Fig.1 Schematic diagram of the pilot plant

  A low pressure mercury lamp was used as the source of ultraviolet (UV) irradiation. About 100 g of Kaneclor 500 was dissolved into 40 liters of 75 % isopropyl alcohol solution containing 10 L of water and 100 g of NaOH. The PCB mixture was irradiated with UV for about 18 hours at room temperature.

  The UV-treated mixture was transferred to a distillation tank and distilled for about 12 hours. The concentrated PCB mixture was then put into 500 L of bacterial culture. A system with two bioreactor units was used in this treatment. Air was supplied at 200 L/min at the agitation rate of 80 rpm. The incubation was continued up to 96 hours at 30 C.

Fig.2 Degradation of PCBs in the pilot plant

  After 18 hours of UV irradiation, over 99 % of PCBs were dechlorinated and biphenyl, mono- and di-chlorobiphenyls accumulated in the mixture.
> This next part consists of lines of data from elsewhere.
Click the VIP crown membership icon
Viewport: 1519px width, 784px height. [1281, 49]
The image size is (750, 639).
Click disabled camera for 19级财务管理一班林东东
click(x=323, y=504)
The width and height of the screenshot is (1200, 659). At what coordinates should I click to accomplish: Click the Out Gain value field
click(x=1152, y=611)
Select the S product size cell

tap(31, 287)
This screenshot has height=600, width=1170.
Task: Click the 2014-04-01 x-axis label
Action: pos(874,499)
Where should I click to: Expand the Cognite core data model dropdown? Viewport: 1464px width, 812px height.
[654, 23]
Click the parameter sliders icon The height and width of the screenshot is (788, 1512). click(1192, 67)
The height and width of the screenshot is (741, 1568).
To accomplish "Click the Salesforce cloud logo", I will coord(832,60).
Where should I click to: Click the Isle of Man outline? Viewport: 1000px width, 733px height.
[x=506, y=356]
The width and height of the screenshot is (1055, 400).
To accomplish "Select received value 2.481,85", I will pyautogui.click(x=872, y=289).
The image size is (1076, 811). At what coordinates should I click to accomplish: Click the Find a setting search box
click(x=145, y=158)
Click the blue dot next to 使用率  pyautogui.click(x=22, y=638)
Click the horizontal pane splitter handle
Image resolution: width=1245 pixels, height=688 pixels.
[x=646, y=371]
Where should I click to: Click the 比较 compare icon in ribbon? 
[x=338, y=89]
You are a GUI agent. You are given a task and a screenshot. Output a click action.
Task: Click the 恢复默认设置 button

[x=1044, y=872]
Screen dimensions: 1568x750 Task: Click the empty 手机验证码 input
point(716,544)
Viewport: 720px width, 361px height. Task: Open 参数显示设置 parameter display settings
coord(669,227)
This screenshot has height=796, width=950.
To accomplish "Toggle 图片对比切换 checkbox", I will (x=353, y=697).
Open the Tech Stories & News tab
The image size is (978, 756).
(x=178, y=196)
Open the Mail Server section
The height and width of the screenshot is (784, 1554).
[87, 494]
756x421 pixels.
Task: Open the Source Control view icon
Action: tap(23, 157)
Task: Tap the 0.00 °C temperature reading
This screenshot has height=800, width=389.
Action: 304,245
  The UV-irradiated PCBs were added to a 500 L culture at the initial concentration of about 1 mg/L and the concentration of PCBs decreased to less than 10 mg/L in 48 hours. Then 30 % of the first treatment culture was transferred to the 2nd bioreactor. The remaining 70 % of the culture in the first bioreactor was recycled in the next treatment. PCBs were degraded to less than 0.5 mg/L (quantitative limitation) in the 2nd bioreactor in two days. After optimizing the culture conditions, we could eliminate over 99.9999 % of 100 g Kaneclor 1000 within nine days.